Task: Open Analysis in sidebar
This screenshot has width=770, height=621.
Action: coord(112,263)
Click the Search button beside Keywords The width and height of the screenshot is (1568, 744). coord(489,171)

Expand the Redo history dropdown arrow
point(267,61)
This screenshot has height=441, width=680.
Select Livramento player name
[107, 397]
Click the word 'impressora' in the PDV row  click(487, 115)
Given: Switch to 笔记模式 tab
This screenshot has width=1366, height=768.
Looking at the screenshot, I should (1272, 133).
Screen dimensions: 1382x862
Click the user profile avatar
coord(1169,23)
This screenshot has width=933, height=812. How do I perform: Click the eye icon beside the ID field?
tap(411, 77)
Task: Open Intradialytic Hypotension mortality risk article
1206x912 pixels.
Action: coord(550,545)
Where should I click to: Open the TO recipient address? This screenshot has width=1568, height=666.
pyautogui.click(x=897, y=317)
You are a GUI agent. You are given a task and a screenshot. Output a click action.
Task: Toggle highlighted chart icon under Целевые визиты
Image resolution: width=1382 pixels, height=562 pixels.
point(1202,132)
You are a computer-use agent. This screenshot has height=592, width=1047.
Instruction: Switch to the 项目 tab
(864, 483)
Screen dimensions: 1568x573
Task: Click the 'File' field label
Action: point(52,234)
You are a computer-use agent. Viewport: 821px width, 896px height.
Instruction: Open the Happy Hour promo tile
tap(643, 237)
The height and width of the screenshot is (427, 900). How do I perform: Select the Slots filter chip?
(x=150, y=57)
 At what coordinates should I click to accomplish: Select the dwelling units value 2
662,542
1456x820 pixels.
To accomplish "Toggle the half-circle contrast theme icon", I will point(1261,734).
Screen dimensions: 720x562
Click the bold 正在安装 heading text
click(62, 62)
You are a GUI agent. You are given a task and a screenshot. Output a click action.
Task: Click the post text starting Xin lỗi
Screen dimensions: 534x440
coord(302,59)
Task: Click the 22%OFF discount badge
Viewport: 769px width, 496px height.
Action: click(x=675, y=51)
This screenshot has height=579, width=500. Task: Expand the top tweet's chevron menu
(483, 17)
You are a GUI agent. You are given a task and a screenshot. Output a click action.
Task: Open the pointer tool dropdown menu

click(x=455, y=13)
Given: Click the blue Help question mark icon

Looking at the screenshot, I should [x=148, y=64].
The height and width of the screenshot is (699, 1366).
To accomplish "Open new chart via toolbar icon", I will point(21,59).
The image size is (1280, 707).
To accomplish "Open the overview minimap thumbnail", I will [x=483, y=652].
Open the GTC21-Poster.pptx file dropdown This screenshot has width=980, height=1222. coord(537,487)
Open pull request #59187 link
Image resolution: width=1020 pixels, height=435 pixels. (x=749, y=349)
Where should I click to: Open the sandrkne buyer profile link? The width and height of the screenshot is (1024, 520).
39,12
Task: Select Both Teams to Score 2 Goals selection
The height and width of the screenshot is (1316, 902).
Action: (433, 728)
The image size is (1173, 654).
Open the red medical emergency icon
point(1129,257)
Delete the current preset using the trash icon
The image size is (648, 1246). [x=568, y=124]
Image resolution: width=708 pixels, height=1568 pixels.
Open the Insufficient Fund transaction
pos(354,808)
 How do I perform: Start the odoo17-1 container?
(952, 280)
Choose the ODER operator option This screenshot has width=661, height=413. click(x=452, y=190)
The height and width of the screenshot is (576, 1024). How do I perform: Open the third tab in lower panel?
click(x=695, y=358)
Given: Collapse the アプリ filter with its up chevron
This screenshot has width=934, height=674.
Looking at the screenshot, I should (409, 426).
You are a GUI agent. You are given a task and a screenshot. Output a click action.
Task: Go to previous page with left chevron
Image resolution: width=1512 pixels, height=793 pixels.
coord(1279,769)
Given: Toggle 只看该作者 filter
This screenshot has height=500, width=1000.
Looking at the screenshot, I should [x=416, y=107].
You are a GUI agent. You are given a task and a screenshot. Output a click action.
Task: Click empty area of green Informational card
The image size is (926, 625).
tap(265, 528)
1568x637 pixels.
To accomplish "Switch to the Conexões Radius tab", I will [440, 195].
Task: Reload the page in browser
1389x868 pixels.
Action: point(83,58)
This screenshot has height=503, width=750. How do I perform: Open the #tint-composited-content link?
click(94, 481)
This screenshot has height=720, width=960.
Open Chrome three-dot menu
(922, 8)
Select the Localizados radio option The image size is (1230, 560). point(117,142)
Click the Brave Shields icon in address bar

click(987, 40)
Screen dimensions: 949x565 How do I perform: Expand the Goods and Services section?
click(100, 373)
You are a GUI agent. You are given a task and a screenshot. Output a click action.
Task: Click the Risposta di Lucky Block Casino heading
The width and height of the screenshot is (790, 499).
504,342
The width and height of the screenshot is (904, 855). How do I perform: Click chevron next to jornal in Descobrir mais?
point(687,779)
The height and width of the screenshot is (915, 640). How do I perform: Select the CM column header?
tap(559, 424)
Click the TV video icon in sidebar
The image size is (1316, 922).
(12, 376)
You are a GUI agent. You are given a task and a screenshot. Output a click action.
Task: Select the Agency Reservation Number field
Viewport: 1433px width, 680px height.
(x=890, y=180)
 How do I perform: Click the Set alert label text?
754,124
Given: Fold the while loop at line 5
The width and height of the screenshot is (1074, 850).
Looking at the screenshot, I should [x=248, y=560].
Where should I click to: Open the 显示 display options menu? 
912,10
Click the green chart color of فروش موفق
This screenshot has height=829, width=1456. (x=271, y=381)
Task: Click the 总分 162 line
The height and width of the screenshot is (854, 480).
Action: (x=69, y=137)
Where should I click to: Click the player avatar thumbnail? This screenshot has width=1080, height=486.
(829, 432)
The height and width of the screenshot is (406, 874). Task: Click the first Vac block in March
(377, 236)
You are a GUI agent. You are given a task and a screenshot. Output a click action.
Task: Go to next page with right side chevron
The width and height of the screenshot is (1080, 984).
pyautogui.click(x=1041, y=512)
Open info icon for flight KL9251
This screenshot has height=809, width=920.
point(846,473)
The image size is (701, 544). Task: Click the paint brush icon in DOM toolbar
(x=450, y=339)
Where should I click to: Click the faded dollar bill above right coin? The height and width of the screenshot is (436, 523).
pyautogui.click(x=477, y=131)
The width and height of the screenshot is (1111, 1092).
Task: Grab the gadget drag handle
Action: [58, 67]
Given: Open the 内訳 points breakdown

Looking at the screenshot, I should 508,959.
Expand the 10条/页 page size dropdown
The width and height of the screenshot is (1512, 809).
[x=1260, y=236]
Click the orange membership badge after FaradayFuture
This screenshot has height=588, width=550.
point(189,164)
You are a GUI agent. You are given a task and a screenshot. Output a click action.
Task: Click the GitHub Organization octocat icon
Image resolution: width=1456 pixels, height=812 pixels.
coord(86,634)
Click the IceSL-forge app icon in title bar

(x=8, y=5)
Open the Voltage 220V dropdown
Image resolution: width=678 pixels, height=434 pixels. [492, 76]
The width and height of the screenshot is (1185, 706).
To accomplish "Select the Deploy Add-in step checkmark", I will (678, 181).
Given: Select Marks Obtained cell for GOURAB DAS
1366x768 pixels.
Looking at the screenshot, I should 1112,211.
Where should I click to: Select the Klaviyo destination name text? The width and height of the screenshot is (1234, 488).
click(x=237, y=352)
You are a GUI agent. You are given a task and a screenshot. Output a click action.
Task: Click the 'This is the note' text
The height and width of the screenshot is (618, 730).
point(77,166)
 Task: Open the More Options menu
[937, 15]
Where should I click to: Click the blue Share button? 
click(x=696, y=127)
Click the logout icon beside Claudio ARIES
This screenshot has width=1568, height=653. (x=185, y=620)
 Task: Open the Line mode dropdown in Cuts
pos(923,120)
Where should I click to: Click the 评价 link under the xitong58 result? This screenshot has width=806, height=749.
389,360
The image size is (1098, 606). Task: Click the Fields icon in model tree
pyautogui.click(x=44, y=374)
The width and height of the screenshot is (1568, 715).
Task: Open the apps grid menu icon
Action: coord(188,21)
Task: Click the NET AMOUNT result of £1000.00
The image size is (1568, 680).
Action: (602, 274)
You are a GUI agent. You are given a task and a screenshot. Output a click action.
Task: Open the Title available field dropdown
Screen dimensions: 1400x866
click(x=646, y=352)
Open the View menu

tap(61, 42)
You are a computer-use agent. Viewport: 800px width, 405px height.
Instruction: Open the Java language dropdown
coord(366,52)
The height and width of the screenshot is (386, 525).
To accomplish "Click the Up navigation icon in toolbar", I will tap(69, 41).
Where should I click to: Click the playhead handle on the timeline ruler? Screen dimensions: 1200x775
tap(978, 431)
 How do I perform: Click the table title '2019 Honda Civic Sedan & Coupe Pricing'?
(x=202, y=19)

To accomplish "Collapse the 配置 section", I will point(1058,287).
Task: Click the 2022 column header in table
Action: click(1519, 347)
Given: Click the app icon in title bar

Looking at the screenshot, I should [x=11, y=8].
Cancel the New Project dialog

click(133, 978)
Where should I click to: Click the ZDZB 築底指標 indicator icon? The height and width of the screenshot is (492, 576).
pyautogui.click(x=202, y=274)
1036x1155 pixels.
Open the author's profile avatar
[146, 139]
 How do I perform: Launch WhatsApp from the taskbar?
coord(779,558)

## About this exercise
Write out exactly the lines above from the line with "Given: Collapse the" through the line with "Task: Click the Risposta", both of them included, and leave out all other lines.

## Result
Given: Collapse the アプリ filter with its up chevron
This screenshot has width=934, height=674.
Looking at the screenshot, I should (409, 426).
You are a GUI agent. You are given a task and a screenshot. Output a click action.
Task: Go to previous page with left chevron
Image resolution: width=1512 pixels, height=793 pixels.
coord(1279,769)
Given: Toggle 只看该作者 filter
This screenshot has height=500, width=1000.
Looking at the screenshot, I should [x=416, y=107].
You are a GUI agent. You are given a task and a screenshot. Output a click action.
Task: Click empty area of green Informational card
The image size is (926, 625).
tap(265, 528)
1568x637 pixels.
To accomplish "Switch to the Conexões Radius tab", I will [440, 195].
Task: Reload the page in browser
1389x868 pixels.
Action: point(83,58)
This screenshot has height=503, width=750. How do I perform: Open the #tint-composited-content link?
click(94, 481)
This screenshot has height=720, width=960.
Open Chrome three-dot menu
(922, 8)
Select the Localizados radio option The image size is (1230, 560). point(117,142)
Click the Brave Shields icon in address bar

click(987, 40)
Screen dimensions: 949x565 How do I perform: Expand the Goods and Services section?
click(100, 373)
You are a GUI agent. You are given a task and a screenshot. Output a click action.
Task: Click the Risposta di Lucky Block Casino heading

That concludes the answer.